In the example given above, SP will be Gmail and IdP will be Google. SAML enables SSO, and as it is explained above, a user can log in once and the same credentials will be used to log into other SPs.


SAML Authentication Workflow –

1. A user tries to log in to Gmail.
2. Gmail generates a SAML request.
3. The SAML request is sent to Google by the browser, which parses this request, authenticates the user and creates a SAML response. This SAML response is encoded and sent back to the browser.
4. The browser sends this SAML response back to Gmail for verification.
5. If the user is successfully verified, they are logged in to Gmail.

SAML Request –

Some of the important terms in the SAML request are defined below –

1. ID – Identifier for a particular SAML request.
2. Issuer – The name of the service provider (SP).
3. NameID – The username/email address or phone number which is used to identify a user.
4. AssertionConsumerServiceURL – The SAML URL interface of the SP where the IP sends the auth token.

SAML Response –

A SAML response consists of two parts –

1. Assertion –
   It is an XML document that has the details of the user. This contains the timestamp of the user login event and the method of authentication used (eg. 2 Factor Authentication, Kerberos, etc.)
2. Signature –
   It is a Base64 encoded string which protects the integrity of the assertion. (If an attacker tries to change the username in the assertion to the victim’s username, the signature will prevent the hacker from logging in as the user).

Key Generation –

The Identity Provider (IdP) generates a private key and a public key. It signs the assertion with the private key. The public key is shared with the Service Provider (SP) which uses it to verify the SAML response and then log the user in.
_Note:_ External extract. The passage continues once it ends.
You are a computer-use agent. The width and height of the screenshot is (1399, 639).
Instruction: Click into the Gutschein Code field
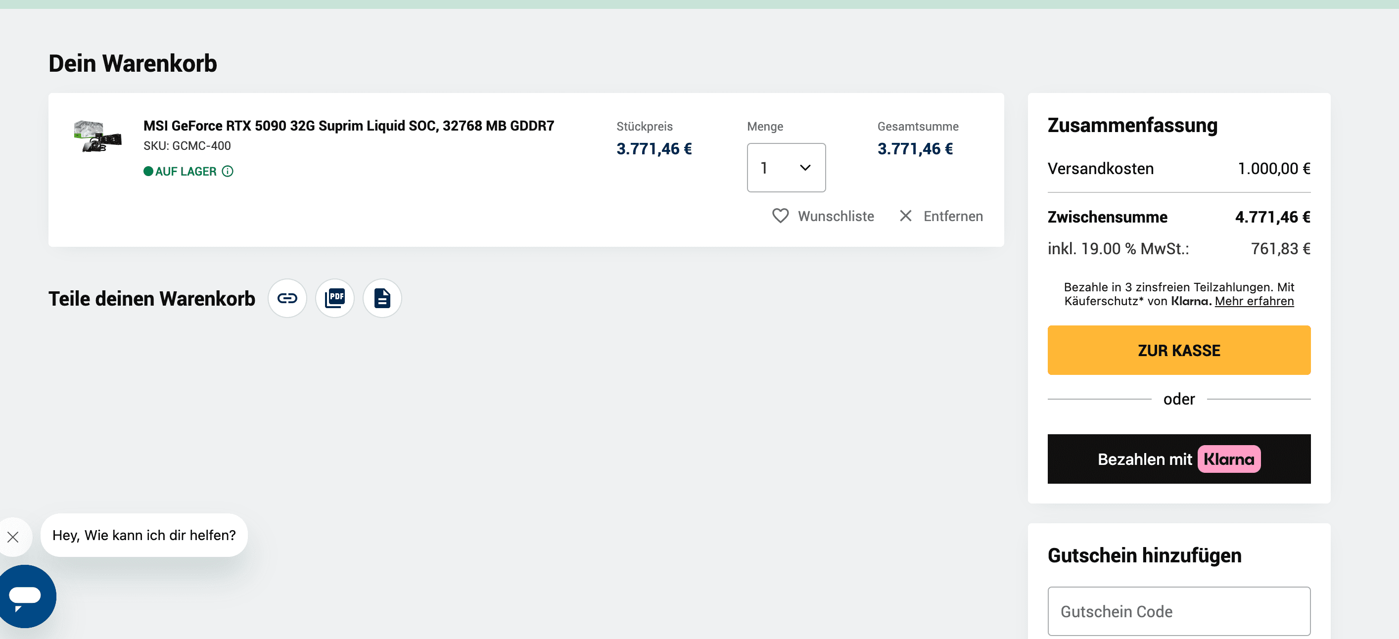point(1179,611)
SAML Vulnerabilities Exploited by Hackers –

1. Signature not checked –
   If someone is able to change the name id (username) in the SAML response and log in as someone else due to the lack of a signature checking process.
2. Signature only checked when it exists –
   If someone changes the name id value and removes the signature before the response is received by the browser and is still able to log in as the victim.
3. Comment Injection –
   A user can be registered with an XML comment in the username as follows –

   email: prerit<!--notprerit-->@test.com

   While processing the SAML response, the SP will ignore the comment and log us in as the victim. The entire SAML response can be intercepted by using a proxy like a burp suite. Note that it has to be decoded first by the URL format and then by the Base64 format in order to be viewed.

4. SAML Replay –
   The attacker captures the SAML response and uses it multiple times to log in as the victim.